_SET TASK_
Please transcribe the data exactly as it appears, from the start through the line holding "[1017, 630]", both ends included.

_RECORDS FOR THE EXERCISE_
<<<<

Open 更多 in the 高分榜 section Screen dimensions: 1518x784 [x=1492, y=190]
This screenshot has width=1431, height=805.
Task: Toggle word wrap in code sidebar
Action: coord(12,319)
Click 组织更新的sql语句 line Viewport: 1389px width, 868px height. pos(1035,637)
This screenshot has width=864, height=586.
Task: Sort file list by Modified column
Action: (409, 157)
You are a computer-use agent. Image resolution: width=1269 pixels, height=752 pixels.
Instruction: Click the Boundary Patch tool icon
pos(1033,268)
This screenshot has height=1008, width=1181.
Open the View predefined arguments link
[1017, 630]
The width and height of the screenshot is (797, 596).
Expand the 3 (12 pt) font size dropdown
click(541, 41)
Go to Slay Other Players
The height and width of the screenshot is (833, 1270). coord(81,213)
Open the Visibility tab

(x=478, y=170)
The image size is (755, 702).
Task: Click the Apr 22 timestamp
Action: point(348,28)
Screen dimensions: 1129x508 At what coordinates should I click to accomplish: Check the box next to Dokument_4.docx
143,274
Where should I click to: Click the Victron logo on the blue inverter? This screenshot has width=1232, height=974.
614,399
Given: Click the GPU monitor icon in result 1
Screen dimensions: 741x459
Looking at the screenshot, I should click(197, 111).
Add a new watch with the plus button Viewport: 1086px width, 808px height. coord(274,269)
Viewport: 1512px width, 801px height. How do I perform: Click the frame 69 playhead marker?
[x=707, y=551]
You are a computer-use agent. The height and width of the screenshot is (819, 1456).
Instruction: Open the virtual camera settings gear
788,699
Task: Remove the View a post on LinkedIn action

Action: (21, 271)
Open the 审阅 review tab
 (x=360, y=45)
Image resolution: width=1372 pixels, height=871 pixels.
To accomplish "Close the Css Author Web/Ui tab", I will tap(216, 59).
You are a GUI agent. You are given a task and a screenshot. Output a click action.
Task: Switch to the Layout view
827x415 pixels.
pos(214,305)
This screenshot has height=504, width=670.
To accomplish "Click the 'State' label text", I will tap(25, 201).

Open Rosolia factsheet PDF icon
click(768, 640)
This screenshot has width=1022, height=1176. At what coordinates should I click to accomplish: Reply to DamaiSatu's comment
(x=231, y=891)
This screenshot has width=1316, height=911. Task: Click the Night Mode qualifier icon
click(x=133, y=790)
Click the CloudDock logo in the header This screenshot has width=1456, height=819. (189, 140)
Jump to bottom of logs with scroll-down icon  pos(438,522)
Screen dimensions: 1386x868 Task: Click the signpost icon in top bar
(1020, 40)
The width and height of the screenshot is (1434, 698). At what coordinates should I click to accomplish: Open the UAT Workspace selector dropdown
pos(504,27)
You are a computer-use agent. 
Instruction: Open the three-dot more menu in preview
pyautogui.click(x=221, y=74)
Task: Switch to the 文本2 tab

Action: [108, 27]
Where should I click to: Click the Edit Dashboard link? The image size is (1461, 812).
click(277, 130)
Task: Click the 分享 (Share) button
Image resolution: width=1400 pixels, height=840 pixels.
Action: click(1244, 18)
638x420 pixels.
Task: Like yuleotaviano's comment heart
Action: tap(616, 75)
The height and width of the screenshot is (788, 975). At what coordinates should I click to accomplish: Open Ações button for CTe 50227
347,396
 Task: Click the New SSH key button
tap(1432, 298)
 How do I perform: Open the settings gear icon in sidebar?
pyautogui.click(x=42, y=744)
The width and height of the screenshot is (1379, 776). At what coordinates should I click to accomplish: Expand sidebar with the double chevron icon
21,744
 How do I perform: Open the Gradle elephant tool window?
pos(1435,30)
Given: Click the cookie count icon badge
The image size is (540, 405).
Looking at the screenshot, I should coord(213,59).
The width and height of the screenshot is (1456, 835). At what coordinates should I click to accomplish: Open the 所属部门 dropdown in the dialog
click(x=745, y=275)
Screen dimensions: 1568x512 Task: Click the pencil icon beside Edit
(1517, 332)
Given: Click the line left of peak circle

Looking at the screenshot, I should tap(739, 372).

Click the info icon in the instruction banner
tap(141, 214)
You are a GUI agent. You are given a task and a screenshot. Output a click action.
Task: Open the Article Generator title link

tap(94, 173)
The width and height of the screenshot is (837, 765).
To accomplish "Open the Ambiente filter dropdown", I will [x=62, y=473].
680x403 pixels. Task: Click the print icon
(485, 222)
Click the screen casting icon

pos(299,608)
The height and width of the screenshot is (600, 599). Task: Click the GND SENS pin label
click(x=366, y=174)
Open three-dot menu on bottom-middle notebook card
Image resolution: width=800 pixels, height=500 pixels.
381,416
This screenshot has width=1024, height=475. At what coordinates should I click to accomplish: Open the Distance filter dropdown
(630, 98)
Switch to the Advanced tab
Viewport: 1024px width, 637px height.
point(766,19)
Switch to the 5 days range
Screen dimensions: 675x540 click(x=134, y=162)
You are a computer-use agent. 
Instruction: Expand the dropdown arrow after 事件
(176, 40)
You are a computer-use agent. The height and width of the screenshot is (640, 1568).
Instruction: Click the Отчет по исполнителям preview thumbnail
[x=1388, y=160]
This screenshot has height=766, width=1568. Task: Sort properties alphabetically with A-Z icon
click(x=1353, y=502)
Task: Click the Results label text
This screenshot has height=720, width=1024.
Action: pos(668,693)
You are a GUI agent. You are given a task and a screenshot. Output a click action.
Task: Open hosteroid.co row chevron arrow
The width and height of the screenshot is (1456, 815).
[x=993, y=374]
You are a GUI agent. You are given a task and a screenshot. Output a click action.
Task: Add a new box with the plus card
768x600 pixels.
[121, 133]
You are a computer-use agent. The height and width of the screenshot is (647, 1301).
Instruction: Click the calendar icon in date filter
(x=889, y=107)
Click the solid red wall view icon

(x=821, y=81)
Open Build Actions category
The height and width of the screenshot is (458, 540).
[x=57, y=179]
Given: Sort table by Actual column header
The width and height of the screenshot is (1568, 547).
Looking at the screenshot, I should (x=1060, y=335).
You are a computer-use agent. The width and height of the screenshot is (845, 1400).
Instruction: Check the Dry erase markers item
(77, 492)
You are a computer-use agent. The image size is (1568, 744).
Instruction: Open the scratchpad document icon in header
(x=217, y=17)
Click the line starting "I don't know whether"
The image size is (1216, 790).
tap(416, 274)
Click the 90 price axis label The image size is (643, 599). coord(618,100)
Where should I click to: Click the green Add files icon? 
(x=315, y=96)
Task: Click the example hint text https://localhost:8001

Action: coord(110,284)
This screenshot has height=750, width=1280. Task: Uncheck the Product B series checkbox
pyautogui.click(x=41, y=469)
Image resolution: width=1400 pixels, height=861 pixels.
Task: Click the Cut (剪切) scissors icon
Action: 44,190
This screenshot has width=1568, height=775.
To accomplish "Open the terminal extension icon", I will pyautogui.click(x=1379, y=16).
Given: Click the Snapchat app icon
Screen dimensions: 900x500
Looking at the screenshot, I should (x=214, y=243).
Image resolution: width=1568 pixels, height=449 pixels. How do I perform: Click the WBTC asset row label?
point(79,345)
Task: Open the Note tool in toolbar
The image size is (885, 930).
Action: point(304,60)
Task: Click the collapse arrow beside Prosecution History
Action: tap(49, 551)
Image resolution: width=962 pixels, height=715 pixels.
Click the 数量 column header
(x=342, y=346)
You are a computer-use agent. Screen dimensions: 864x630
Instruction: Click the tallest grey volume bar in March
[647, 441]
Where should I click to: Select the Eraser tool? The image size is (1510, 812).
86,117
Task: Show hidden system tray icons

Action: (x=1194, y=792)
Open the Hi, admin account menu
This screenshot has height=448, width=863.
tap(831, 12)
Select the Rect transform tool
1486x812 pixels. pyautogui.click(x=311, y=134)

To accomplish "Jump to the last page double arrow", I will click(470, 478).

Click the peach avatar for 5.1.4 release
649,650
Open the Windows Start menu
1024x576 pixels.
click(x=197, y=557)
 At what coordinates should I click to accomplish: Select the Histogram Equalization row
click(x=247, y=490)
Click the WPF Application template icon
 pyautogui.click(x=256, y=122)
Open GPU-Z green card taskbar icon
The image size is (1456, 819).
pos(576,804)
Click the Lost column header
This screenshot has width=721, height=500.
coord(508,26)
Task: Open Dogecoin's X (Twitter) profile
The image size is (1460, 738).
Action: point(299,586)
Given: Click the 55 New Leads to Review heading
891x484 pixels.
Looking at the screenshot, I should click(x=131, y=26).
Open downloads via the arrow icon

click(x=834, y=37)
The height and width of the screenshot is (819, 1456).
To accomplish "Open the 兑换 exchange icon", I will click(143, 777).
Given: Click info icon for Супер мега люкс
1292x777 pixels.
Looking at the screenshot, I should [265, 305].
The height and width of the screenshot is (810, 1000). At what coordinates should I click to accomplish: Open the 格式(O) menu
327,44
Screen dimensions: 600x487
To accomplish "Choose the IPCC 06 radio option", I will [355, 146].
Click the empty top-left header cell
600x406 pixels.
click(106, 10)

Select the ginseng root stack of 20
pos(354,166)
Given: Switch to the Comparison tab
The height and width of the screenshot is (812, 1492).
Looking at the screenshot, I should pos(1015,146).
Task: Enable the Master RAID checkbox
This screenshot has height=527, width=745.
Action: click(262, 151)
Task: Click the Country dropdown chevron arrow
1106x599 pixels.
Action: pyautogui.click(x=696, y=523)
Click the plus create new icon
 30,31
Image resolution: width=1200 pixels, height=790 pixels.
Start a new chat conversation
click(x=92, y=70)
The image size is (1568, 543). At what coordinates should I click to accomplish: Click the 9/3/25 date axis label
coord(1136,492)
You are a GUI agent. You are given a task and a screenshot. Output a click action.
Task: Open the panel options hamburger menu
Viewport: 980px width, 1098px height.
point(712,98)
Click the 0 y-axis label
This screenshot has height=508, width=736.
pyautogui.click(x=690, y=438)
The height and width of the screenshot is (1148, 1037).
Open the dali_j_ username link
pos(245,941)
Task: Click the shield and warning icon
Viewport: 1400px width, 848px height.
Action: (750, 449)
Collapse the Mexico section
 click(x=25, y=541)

>>>>

_REPLY_
Open 更多 in the 高分榜 section Screen dimensions: 1518x784 [x=1492, y=190]
This screenshot has width=1431, height=805.
Task: Toggle word wrap in code sidebar
Action: coord(12,319)
Click 组织更新的sql语句 line Viewport: 1389px width, 868px height. pos(1035,637)
This screenshot has width=864, height=586.
Task: Sort file list by Modified column
Action: (409, 157)
You are a computer-use agent. Image resolution: width=1269 pixels, height=752 pixels.
Instruction: Click the Boundary Patch tool icon
pos(1033,268)
This screenshot has height=1008, width=1181.
Open the View predefined arguments link
[1017, 630]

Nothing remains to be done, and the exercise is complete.